David Duchovny - em vias de tornar-se o eterno agente Fox Mulder, papel que o persegue até hoje - vive Brian Kessler, um jornalista que tem a brilhante ideia de escrever um livro sobre serial killers e visitar o local dos crimes, como forma de entender as mentes dos assassinos. Quem o acompanha na viagem através dos EUA é sua namorada, a fotógrafa Carrie Laughlin (Michelle Forbes), frustrada com o pouco reconhecimento de seu trabalho com imagens eróticas. Para economizar nas despesas de viagem, o casal conta com uma dupla de desconhecidos que respondeu seu anúncio: os caipiras Early Gracye e Adele Corners (Brad Pitt e Juliette Lewis, que foram namorados durante as filmagens). Com hábitos que contrastam com a rotina certinha de seus dois novos amigos, Early imediatamente desperta a antipatia de Carrie, que aos poucos começa a perceber a má influência que ele exerce em Brian e o domínio que tem sobre Adele, uma jovem infantilizada que o mantém praticamente em um altar de adoração. Suas suspeitas de que há algo de errado com seu companheiro de viagem se confirmam quando ela descobre que ele é procurado por vários assassinatos - o que pode significar que ela e Brian podem ser as próximas vítimas.


Boa parte das críticas que foram feitas à "Kalifornia" diziam respeito à suposta preponderância da imagem estilosa sob o roteiro, o que, em tese, transformava o filme de Sena em um produto muito mais agradável aos olhos do que ao cérebro.

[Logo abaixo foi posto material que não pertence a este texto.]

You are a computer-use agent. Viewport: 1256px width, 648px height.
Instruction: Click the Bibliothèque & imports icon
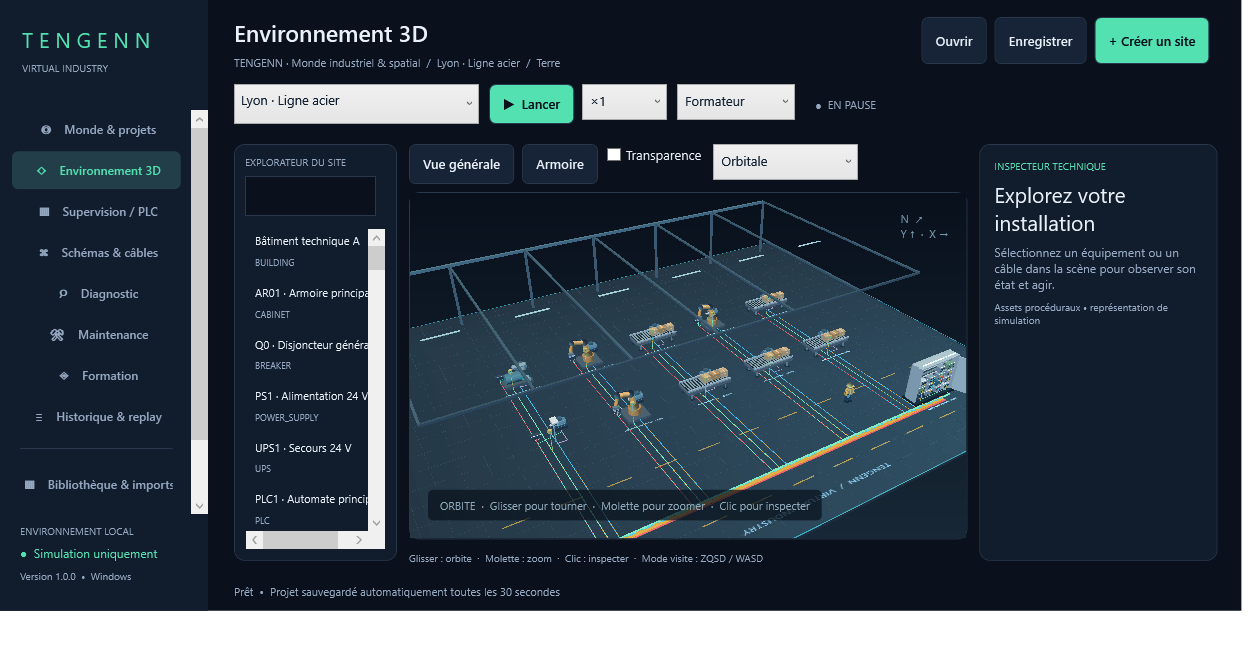click(29, 485)
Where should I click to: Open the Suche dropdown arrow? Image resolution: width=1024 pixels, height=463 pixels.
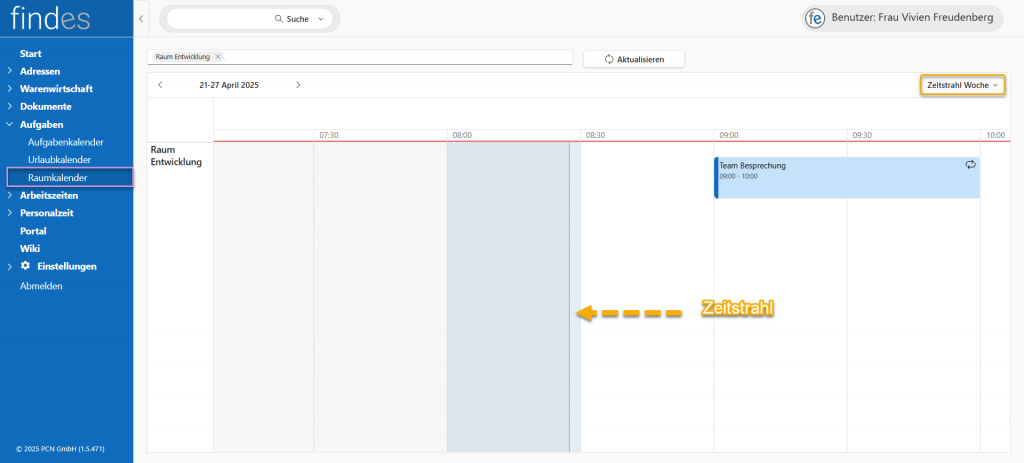click(x=320, y=19)
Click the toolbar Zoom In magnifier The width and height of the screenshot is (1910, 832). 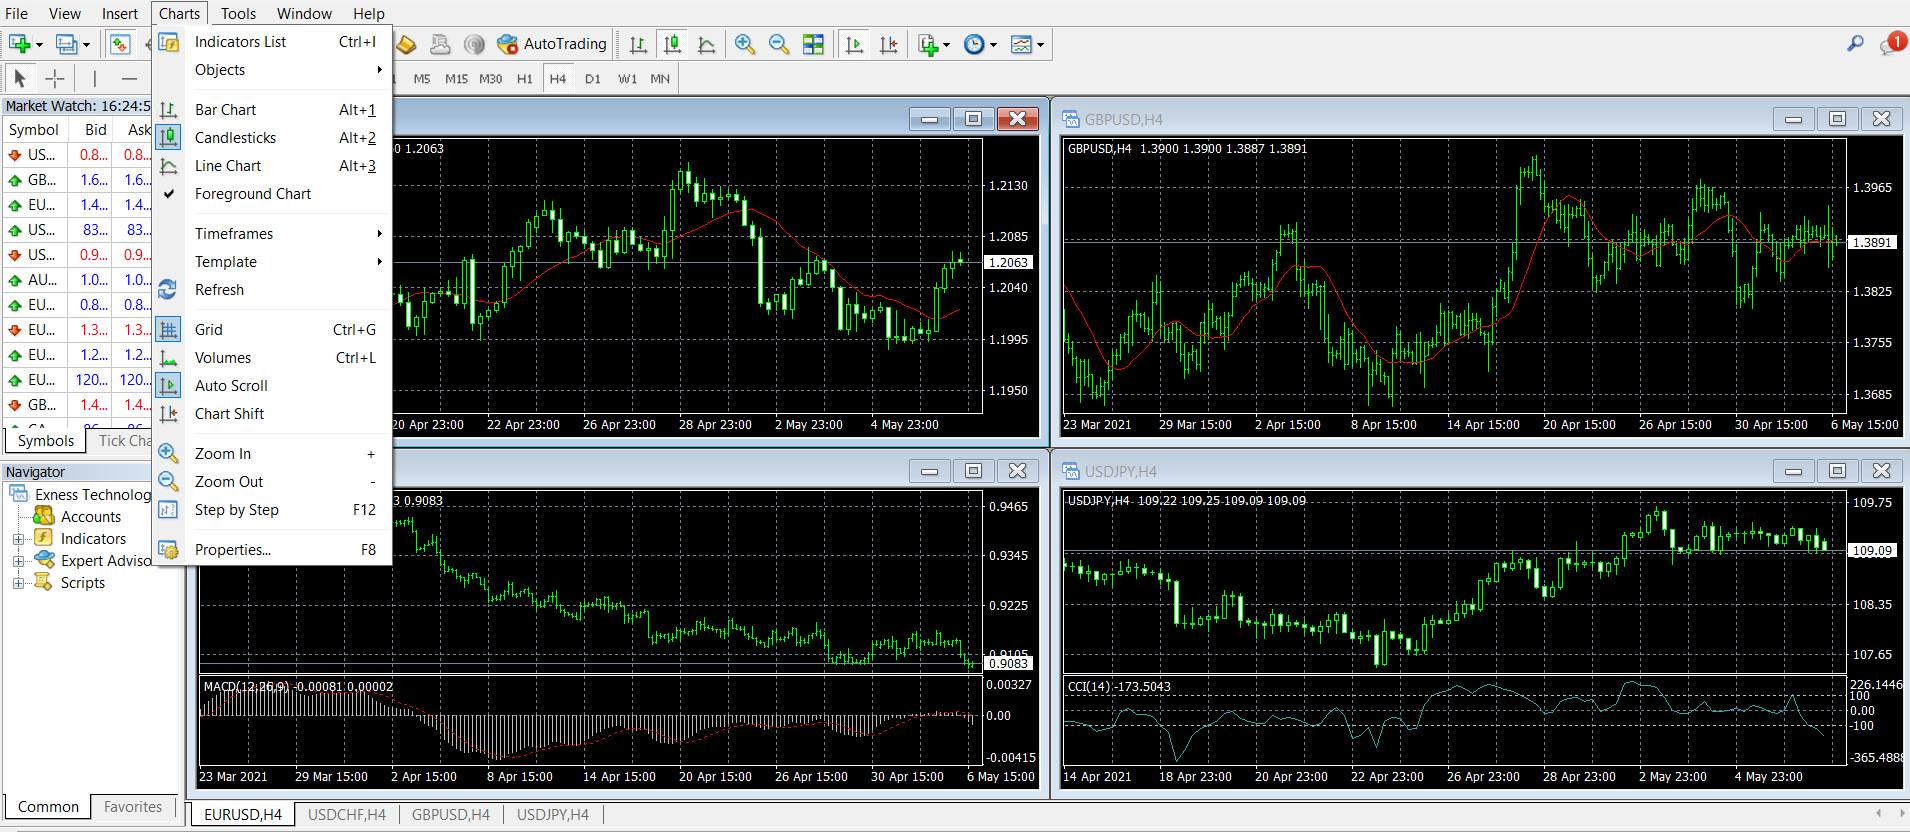tap(745, 44)
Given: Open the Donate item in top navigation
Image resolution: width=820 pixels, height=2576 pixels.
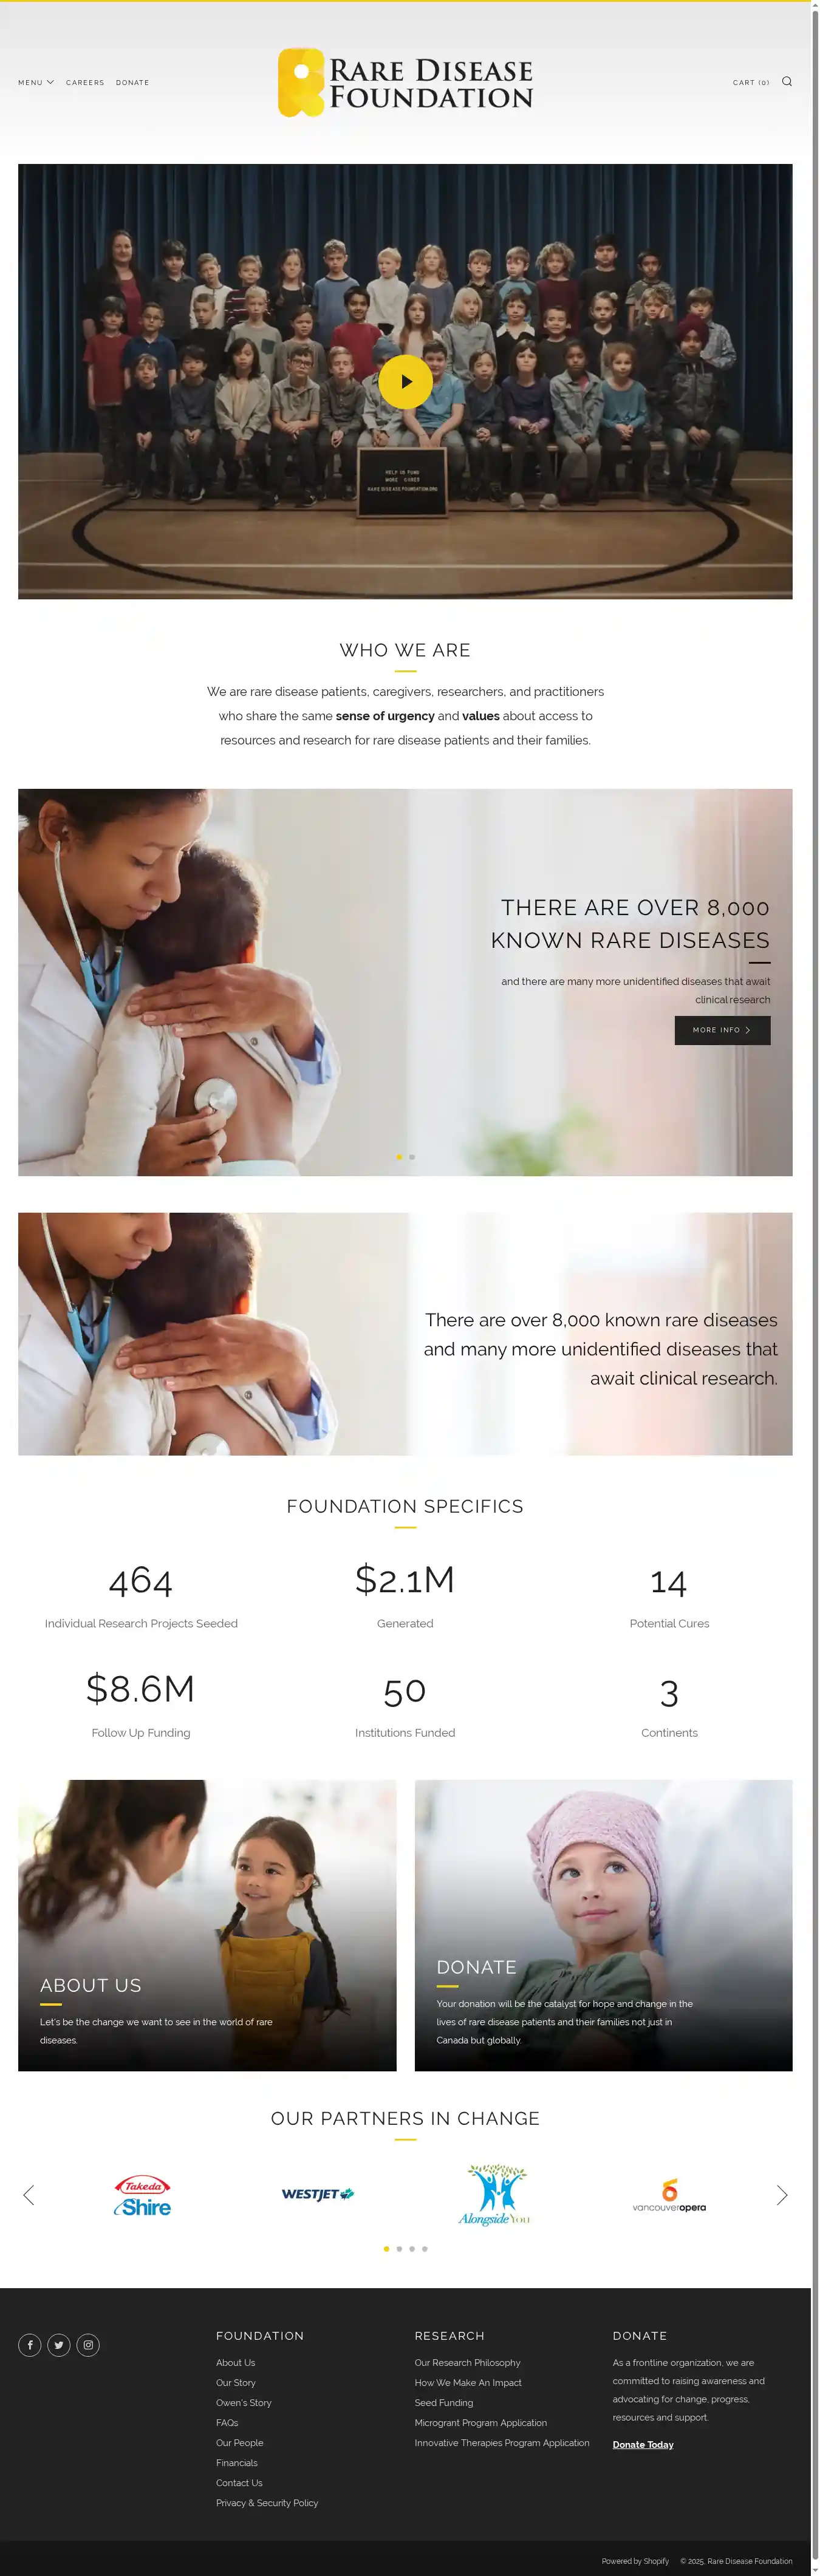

Levando-se em conta de que os filmes seguintes do diretor - "60 segundos" (01) e "A senha: Swordfish" (03) - foram muito mais longe nessa equação, deixando a história de lado para concentrar-se nas cenas de ação, pode-se dizer tranquilamente que as tijoladas em seu primeiro trabalho foram bastante exageradas. Certo, o roteiro não é exatamente um primor de criatividade, mas é inegável que existe um forte elemento psicológico nas relações entre os personagens - Brian admira a masculinidade agressiva de Early, que ao mesmo tempo repele Carrie em sua razão e a atrai em seus instintos mais selvagens - que acrescenta interessantes camadas à trama. Afora isso, há a maneira inteligente de Sena em filmar os assassinatos que acontecem no decorrer da história e a interpretação acima da média de Brad Pitt, já mostrando nos primórdios de sua carreira o excelente ator em que iria se transformar.

Na pele do frio e amoral Early Gracye, que não se furta a matar o cliente de um posto de gasolina apenas para roubar o dinheiro necessário para pagar o abastecimento do carro em que viaja, Brad Pitt rouba a cena sem fazer muito esforço. Com um carregado sotaque caipira e um visual desleixado - que nem mesmo assim conseguem esconder sua beleza - Pitt consegue seduzir e assustar na medida certa, tornando seu personagem tão fascinante que chega a ofuscar o heroi da trama, transformado, no terço final do filme, em um coadjuvante quase sem importância. Só quem consegue bater de frente com o ator é Juliette Lewis, que vinha de uma indicação ao Oscar de coadjuvante por "Cabo do medo" (91) e construiu uma Adele frágil e indefesa que contrasta com a truculência do amado. Logo em seguida a jovem atriz encararia outro violento filme pela frente - "Assassinos por natureza" (94), de Oliver Stone, ao lado de um Woody Harrelson que ficou com o papel justamente porque Pitt recusou-se a fazer um personagem tão semelhante em tão pouco tempo - e ficaria sumida das telas por um bom tempo, dedicando-se à sua banda de rock, "Juliette and the licks". Quando se revisita "Kalifornia", porém, fica clara a falta que ela faz no cinema.